Using mutants for different settings
Using mutants for different settings posted in Species, Aliens, Xenoforms & Monsters forum comment posted by cobalt_phoenix | Author |
| True, it should go into the biotech thread. But it still needs mechanics and that is where the mutation rules come into play. |
I'm more thinking that, if you want to make a human into a creature that can survive vacuum for what seems to be either days or weeks at least, you would be looking at so many alterations that it would be a whole new biochemistry. And I would definitely say that what you end up with is no longer human in any physical way, except maybe very rough body shape.

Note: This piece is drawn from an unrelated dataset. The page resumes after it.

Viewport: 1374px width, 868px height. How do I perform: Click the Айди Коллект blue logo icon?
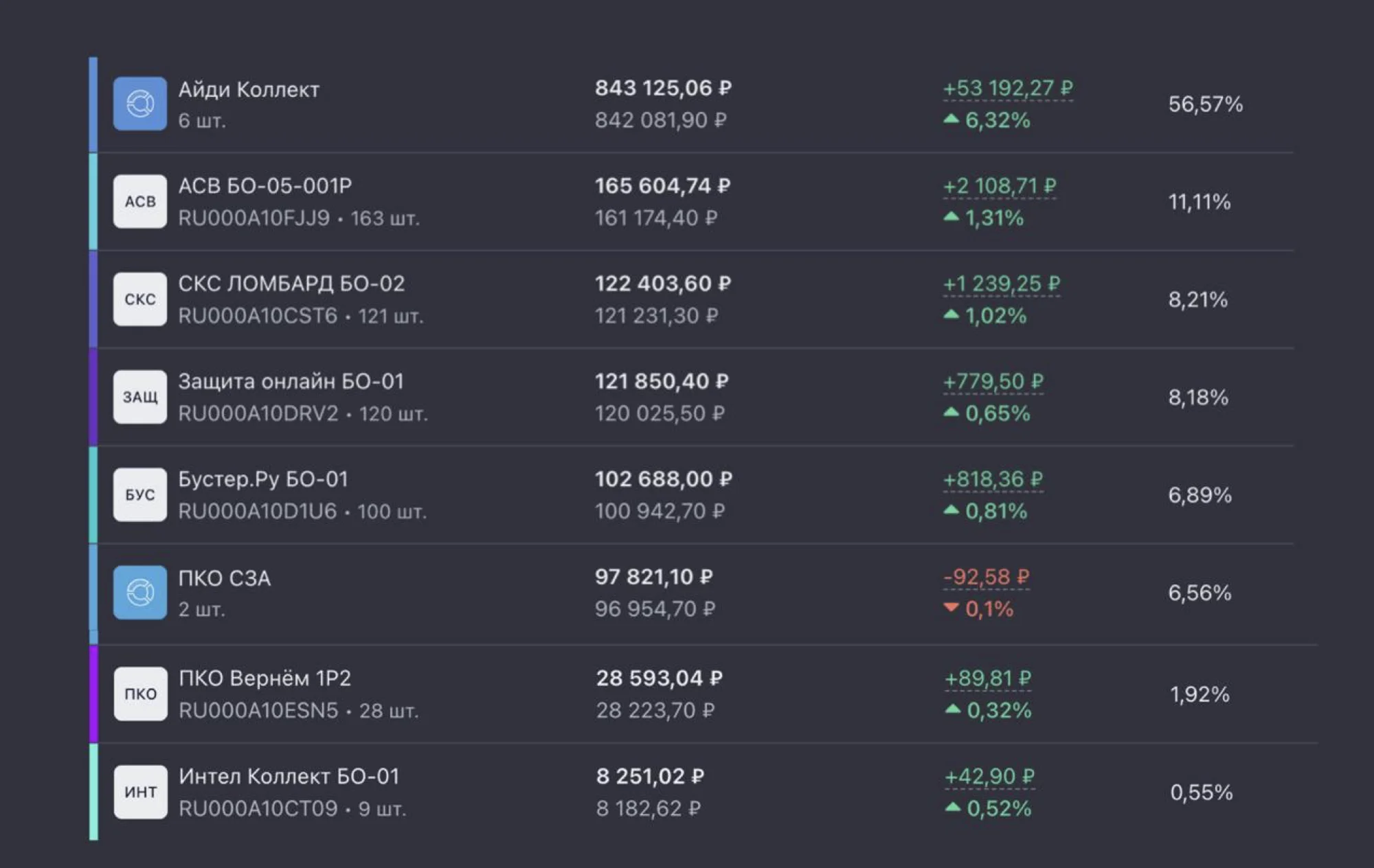pyautogui.click(x=140, y=104)
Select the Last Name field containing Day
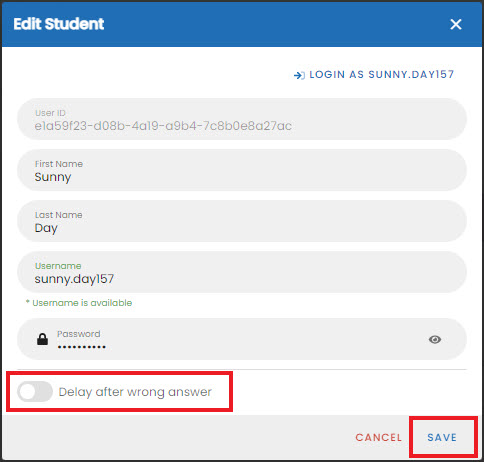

I can see mutations allowing a human to survive multiple minutes (I mean like 15 to 30), and would even push it up to an hour, but nothing beyond that while still maintain a base human genome.
| Author |
| And many mutants are new species. It is just a term used in the game for phenotypic changes that may or may not be genotypic in origin. Mutations don't have to be the result of changes in DNA, epigenetics to FX magic are possible origins. |
While I don't generally disagree with this, I would still say that mutants are still basically human at the genetic level, and are close enough at to normal base human genome. If a mutant actually was a new species, though, then it likely couldn't reproduce with another human, or even a mutant that didn't share its own mutations.
As for using FX and other methods that don't alter the DNA, that is a special case, as it is setting dependent. However, as FX is literally magic and superheroes, it doesn't operate under the rules as normally seen with mutations.